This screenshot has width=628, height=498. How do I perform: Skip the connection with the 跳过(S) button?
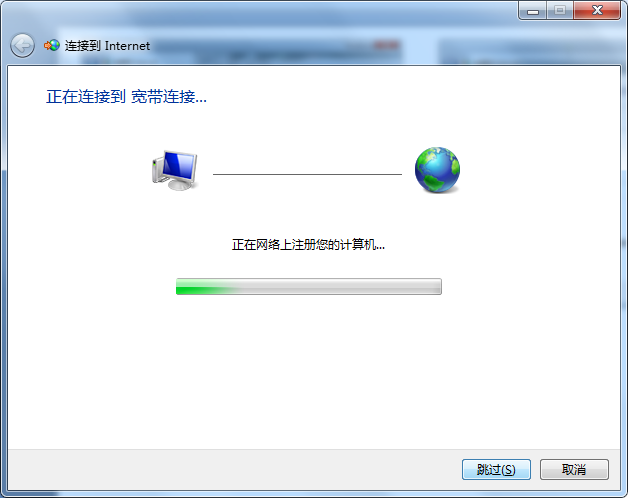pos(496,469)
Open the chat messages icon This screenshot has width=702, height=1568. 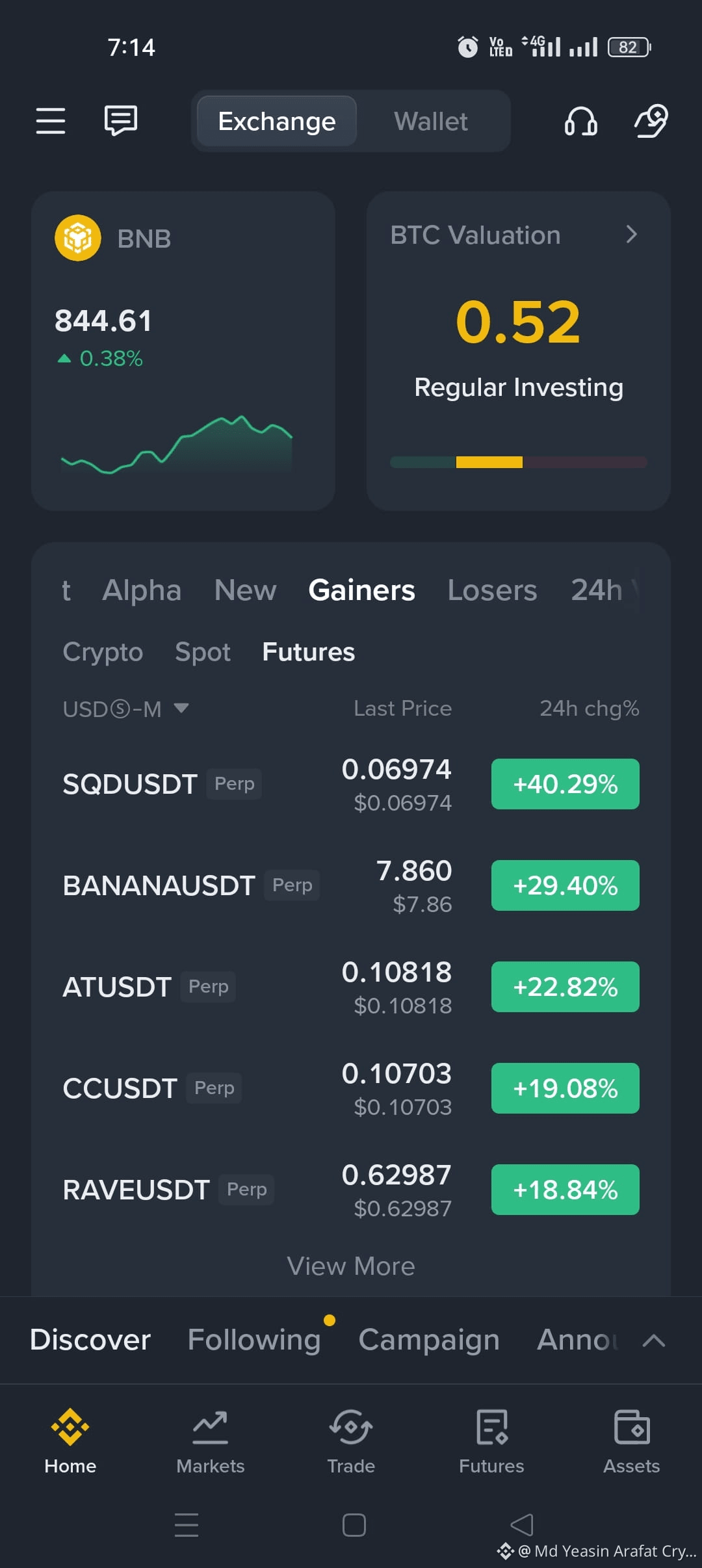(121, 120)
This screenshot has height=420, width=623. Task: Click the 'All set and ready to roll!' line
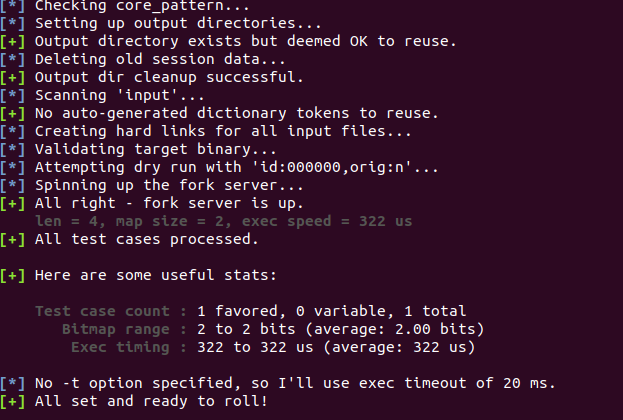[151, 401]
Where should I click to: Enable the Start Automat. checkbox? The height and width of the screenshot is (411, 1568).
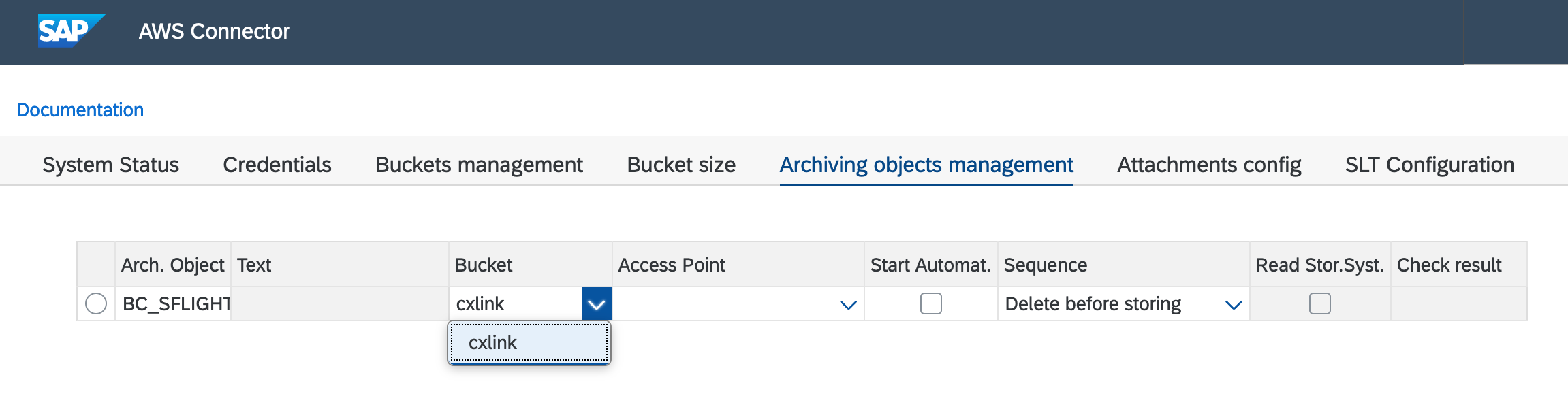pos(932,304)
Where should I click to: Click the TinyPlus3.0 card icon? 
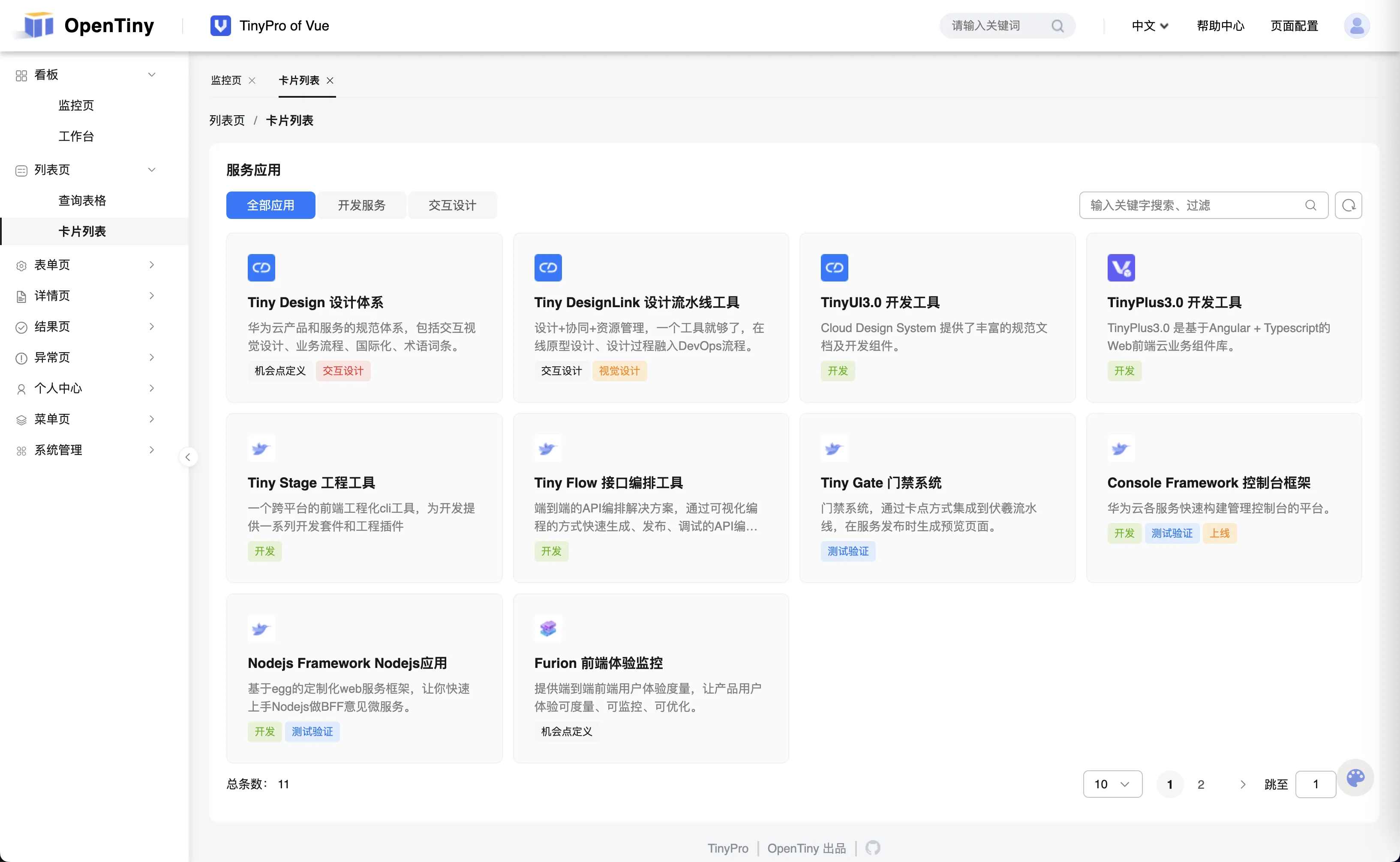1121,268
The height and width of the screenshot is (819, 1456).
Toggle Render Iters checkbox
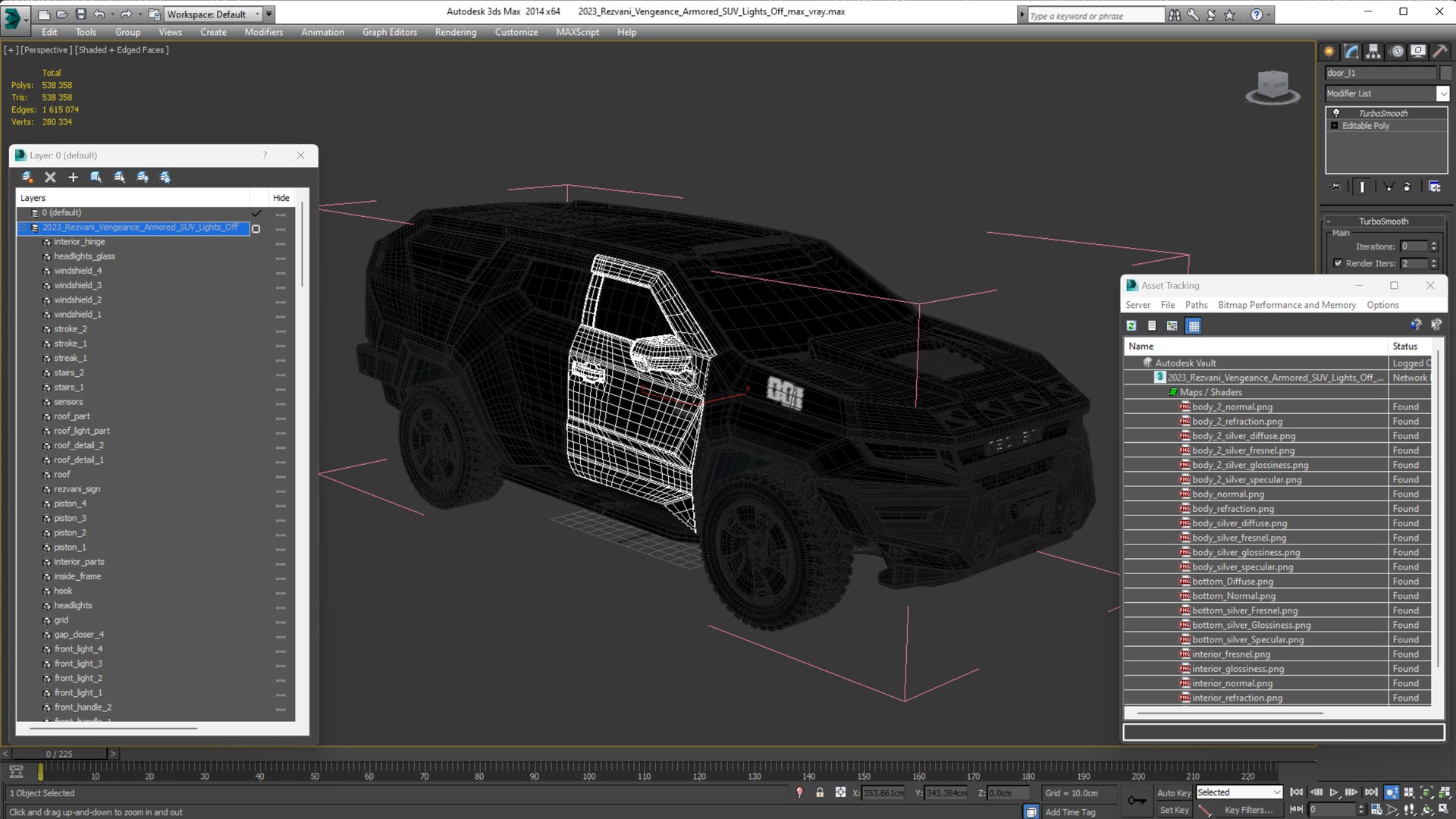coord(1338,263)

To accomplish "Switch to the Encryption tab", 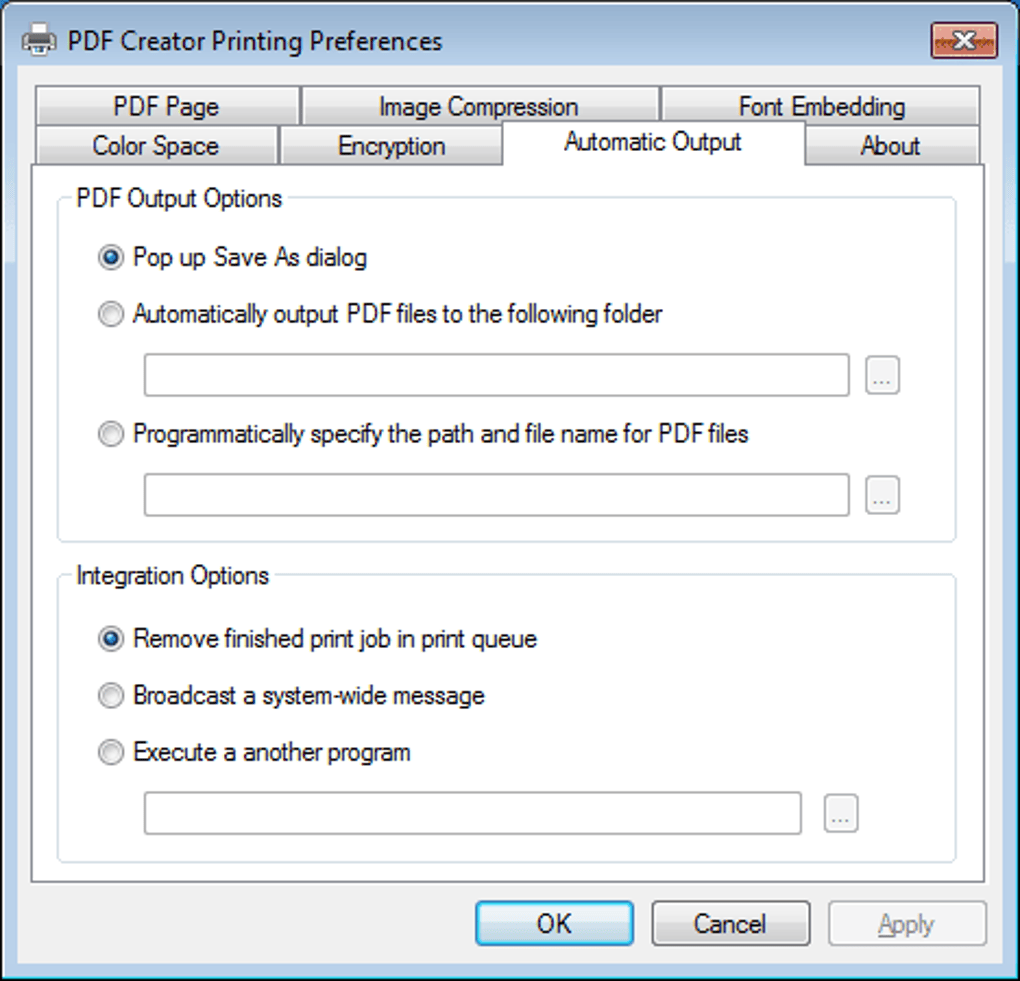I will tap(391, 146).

########

— TASK REQUIREMENTS —
Swap "screenshot" for "image" in the lines starting at the one containing "This screenshot has height=420, width=623." and ending at the one containing "pos(932,304)", leaving the rest of those lines unchanged and the pictures out.

— ANSWER TO THE TASK —
This image has height=420, width=623. Task: Click the 'All set and ready to roll!' line
[151, 401]
Where should I click to: Enable the Start Automat. checkbox? The height and width of the image is (411, 1568).
pos(932,304)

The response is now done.